++++ PROVIDED DATA

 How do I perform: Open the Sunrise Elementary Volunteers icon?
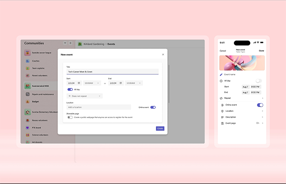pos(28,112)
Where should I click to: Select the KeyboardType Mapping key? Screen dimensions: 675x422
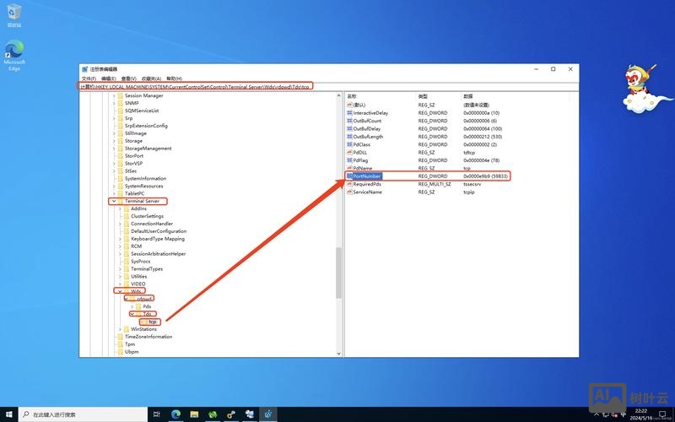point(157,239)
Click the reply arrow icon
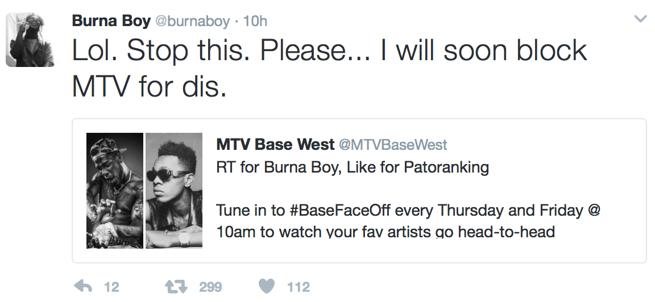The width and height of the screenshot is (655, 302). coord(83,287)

++++++++
++++ PROVIDED DATA

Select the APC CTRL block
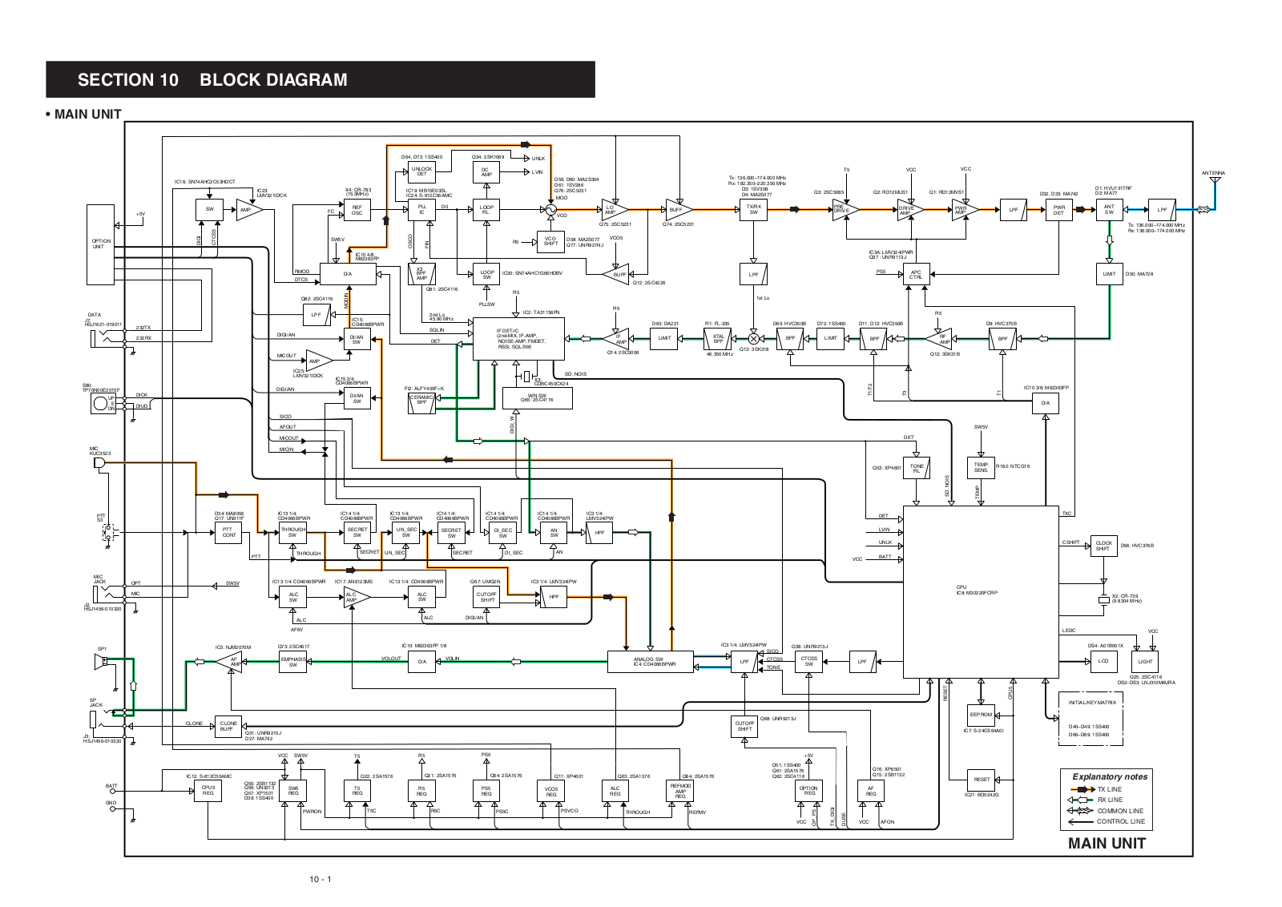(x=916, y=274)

++++++++
++++ PROVIDED DATA

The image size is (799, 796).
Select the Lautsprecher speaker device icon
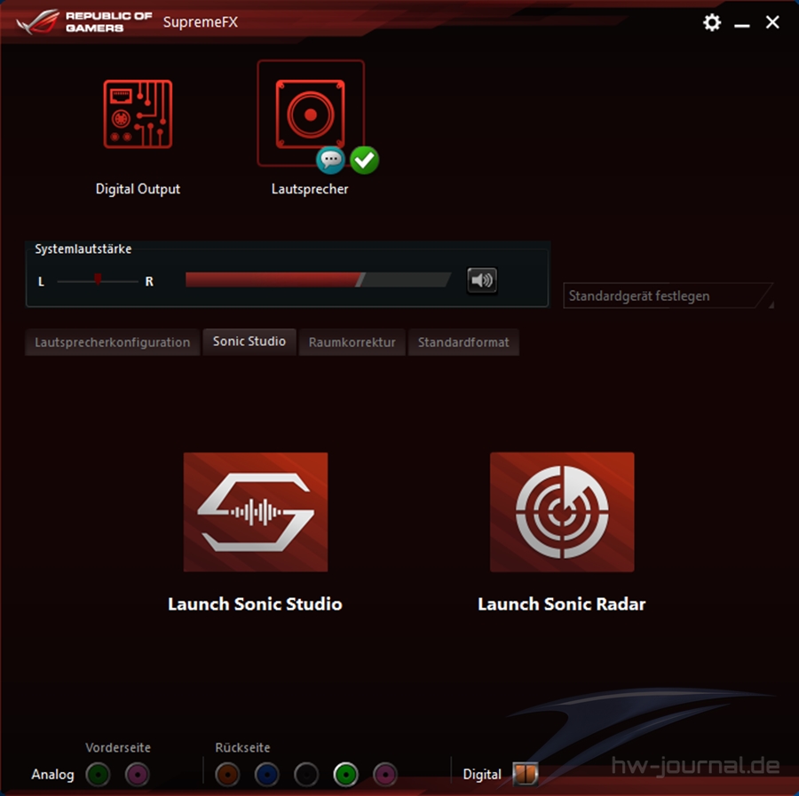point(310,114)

++++++++

JOB: Present the items starting at the line containing "Where should I" and ending at the line containing "The width and" as a two-column CSV with the headers instruction and location. Write one row per item, put each field in quotes with line breaks replaced by spaces, and leave out the pictures.

FULL ANSWER:
instruction,location
"Where should I click to: Select the KeyboardType Mapping key? Screen dimensions: 675x422","point(157,239)"
"Click the reply arrow icon","The width and height of the screenshot is (655, 302). coord(83,287)"